L'ONCF ne sera pas privatisé selon le ministre de l'Économie Mohamed Benchaâboun

“L’établissement public n’est pas directement privatisable".

AIC Press

ÉCONOMIE - Cinq à six milliards de dirhams. Ce sont les recettes que devraient générer, pour l’État, les opérations de privatisation prévues en 2019, a annoncé mardi 23 octobre le ministre de l’Économie et des Finances, Mohamed Benchaâboun, lors d’une conférence de presse tenue à Rabat pour présenter le nouveau Projet de loi de finances (PLF).

Ces opérations ne concernent pas tous les établissements publics.

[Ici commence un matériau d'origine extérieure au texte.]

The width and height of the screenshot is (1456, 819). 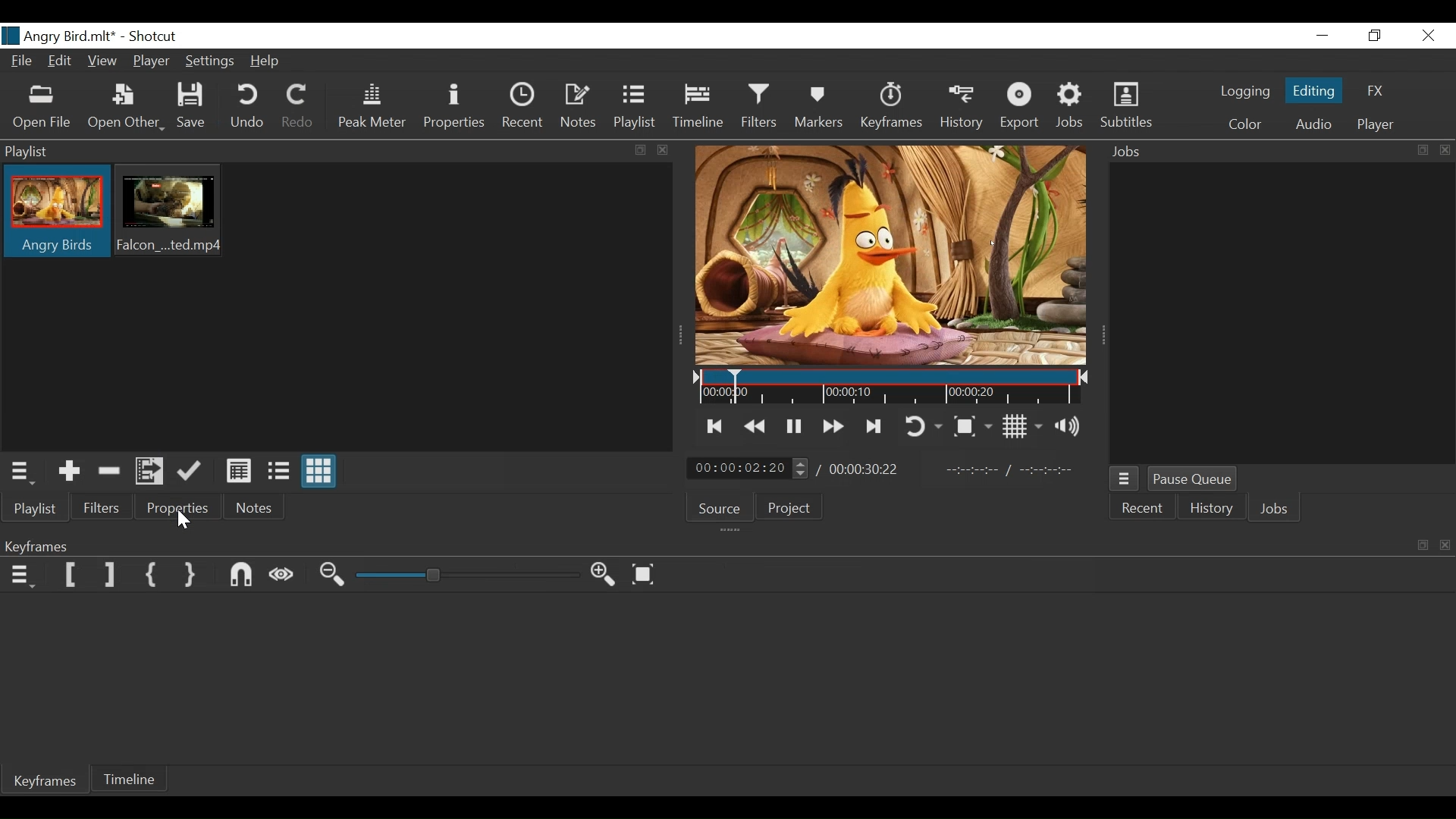 What do you see at coordinates (1426, 36) in the screenshot?
I see `Close` at bounding box center [1426, 36].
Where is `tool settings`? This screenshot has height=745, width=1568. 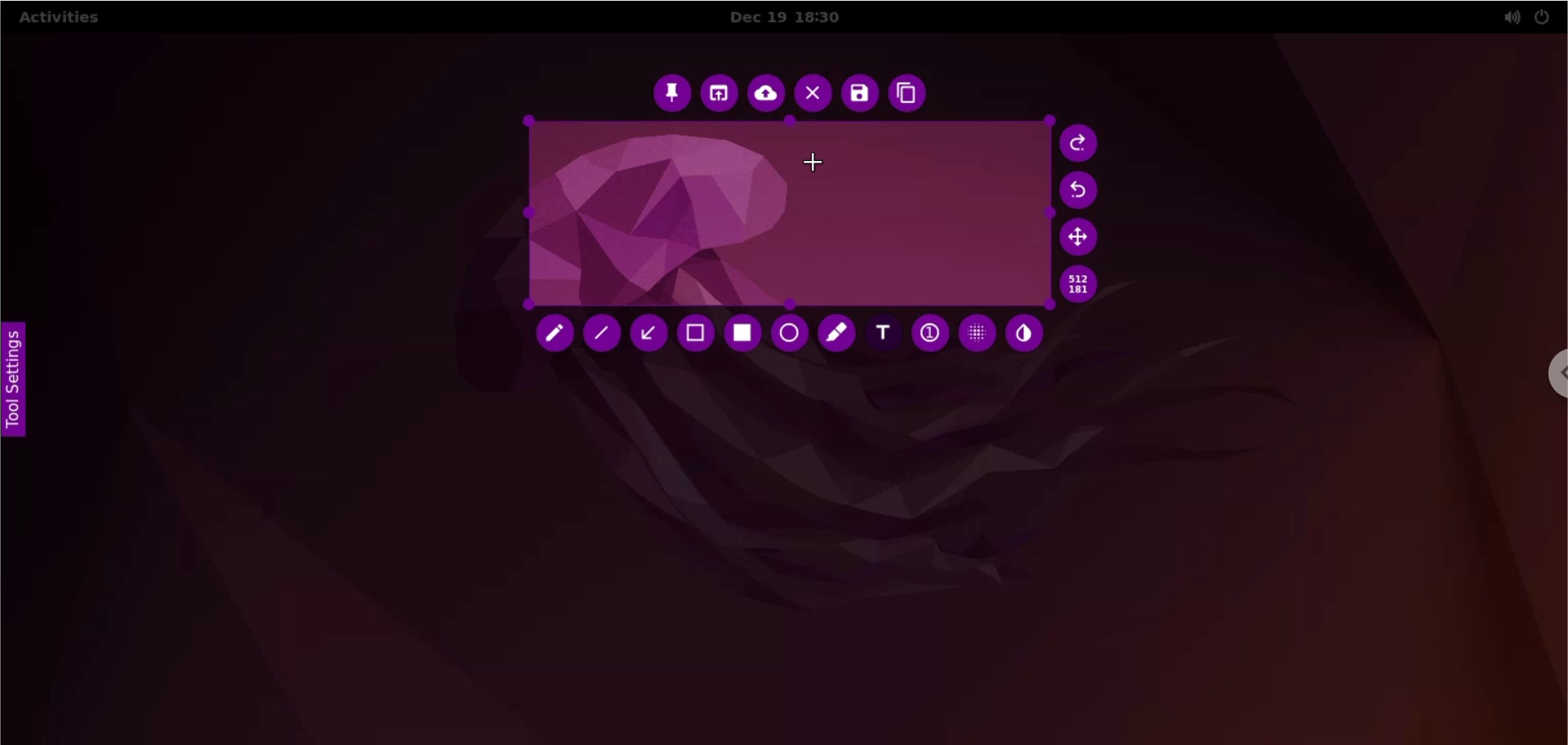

Seules les entreprises publiques ayant déjà fait l’objet de privatisation mais dont l’Etat détient toujours des participations sont concernées, notamment Maroc Télécom qui pourrait bien devenir à 100% privée, a précisé le ministre dont les propos ont été rapportés par la MAP.

L’Office national des chemins de fers (ONCF) n’est cependant pas éligible. si l’ouverture de son capital a longtemps été sur la table, Benchaâboun a été très clair lors de la présentation en excluant l’ONCF des sociétés privatisables puisque celui-ci est “un établissement public qui n’a pas la forme juridique d’une société anonyme”, d’après le ministre.

“L’établissement public n’est pas directement privatisable car il n’a pas de capital, mais des fonds de dotation”, a expliqué le ministre en ajoutant que l’établissement public doit être restructuré avant d’être privatisé.

Par ailleurs, le bureau de Benchaâboun s’attend à des recettes qui peuvent atteindre, en 2019, deux milliards de dirhams suite à une amélioration de la gouvernance des entreprises publiques, mais aussi à un taux de croissance de 3,2% avec une maîtrise de l’inflation à moins de 2%.